> [ZU ERLEDIGENDE AUFGABEN]:
**a)** Kopiere aus dem zu prüfenden Text die Stelle von „Das Bauvorhaben liegt“ bis „nicht genehmigungsfähig ist.“ wortgetreu.
**b)** Nenne jede Gesetzesvorschrift, die der zu prüfende Text anführt, in der dort genannten Genauigkeit (Paragraph, gegebenenfalls Absatz und Satz, Gesetz). Eine mehrfach genannte Vorschrift zählt nur einmal.

Basierend auf den Anlagen zur Drs. 21-2632 erscheinen die genannten Anforderungen aus § 67 Abs. 1 Satz 2 BNatSchG sämtlich nicht erfüllt. Insofern kann an dieser Stelle von einer Auseinandersetzung mit der zusätzlichen Anforderung einer Vereinbarkeit mit den Belangen des Naturschutzes und der Landschaftspflege abgesehen werden.
Das Bauvorhaben liegt im Geltungsbereich des Baustufenplans Harburg, der an dieser Stelle „Außengebiet“ ausweist. Entsprechend ist, nach Bewertung durch H/WBZ20, hier § 35 Baugesetzbuch (BauGB, Bauen im Außenbereich) anzuwenden. Nach § 35 Abs. 2 BauGB wurde das Vorhaben als unzulässig eingestuft, da gravierende und maßgebliche Beeinträchtigungen öffentlicher Belange gemäß § 35 Abs. 3 BauGB vorlagen. Die Baukommission Harburg kam am 16.12.2021 zum Entschluss, dass das Bauvorhaben entsprechend § 35 BauGB nicht genehmigungsfähig ist.

> [DATENBLOCK]:

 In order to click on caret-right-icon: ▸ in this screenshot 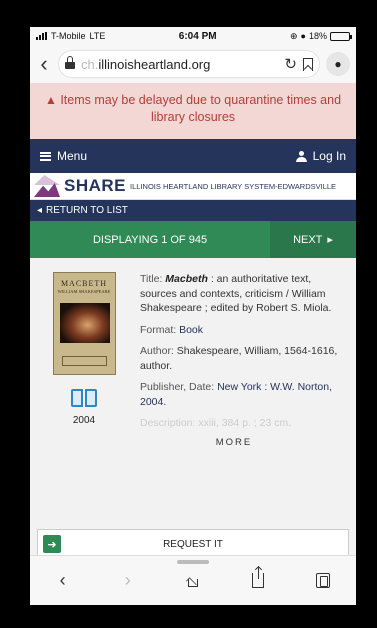, I will do `click(330, 240)`.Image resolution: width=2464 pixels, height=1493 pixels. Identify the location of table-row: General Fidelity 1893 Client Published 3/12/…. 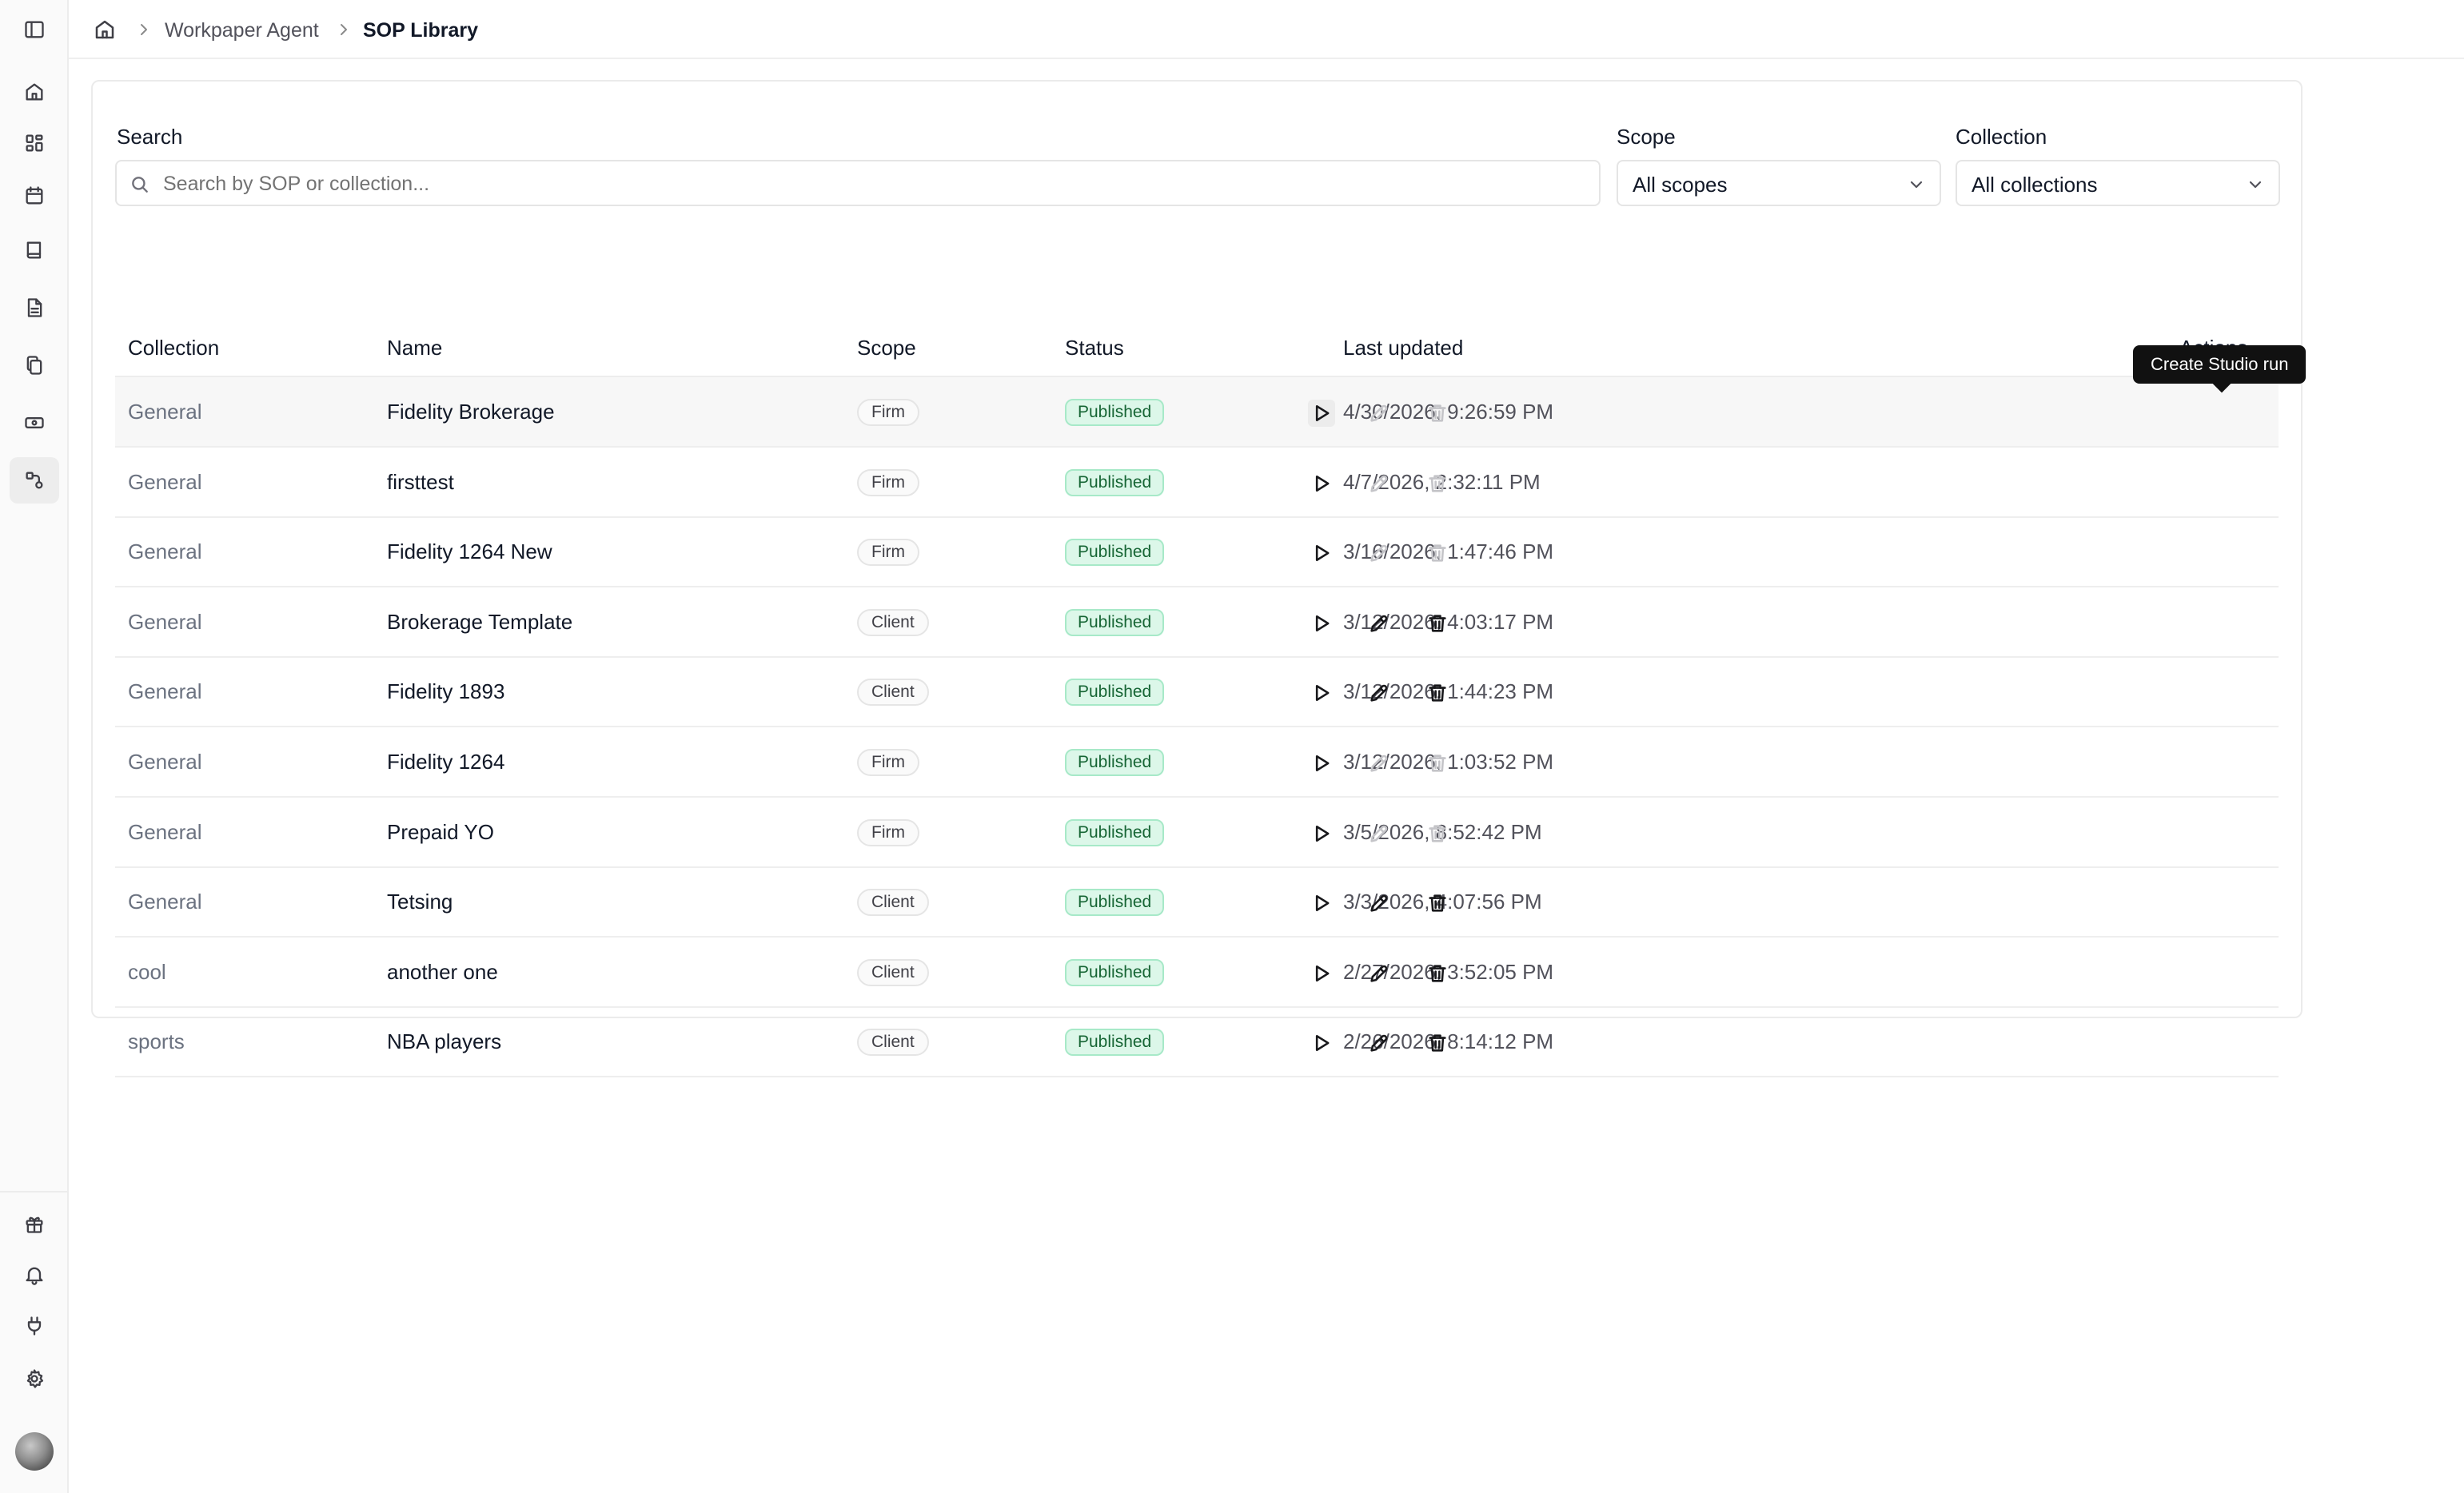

> [LÖSUNGEN]:
**a)**
Das Bauvorhaben liegt im Geltungsbereich des Baustufenplans Harburg, der an dieser Stelle „Außengebiet“ ausweist. Entsprechend ist, nach Bewertung durch H/WBZ20, hier § 35 Baugesetzbuch (BauGB, Bauen im Außenbereich) anzuwenden. Nach § 35 Abs. 2 BauGB wurde das Vorhaben als unzulässig eingestuft, da gravierende und maßgebliche Beeinträchtigungen öffentlicher Belange gemäß § 35 Abs. 3 BauGB vorlagen. Die Baukommission Harburg kam am 16.12.2021 zum Entschluss, dass das Bauvorhaben entsprechend § 35 BauGB nicht genehmigungsfähig ist.

**b)**
- § 67 Abs. 1 Satz 2 BNatSchG
- § 35 BauGB
- § 35 Abs. 2 BauGB
- § 35 Abs. 3 BauGB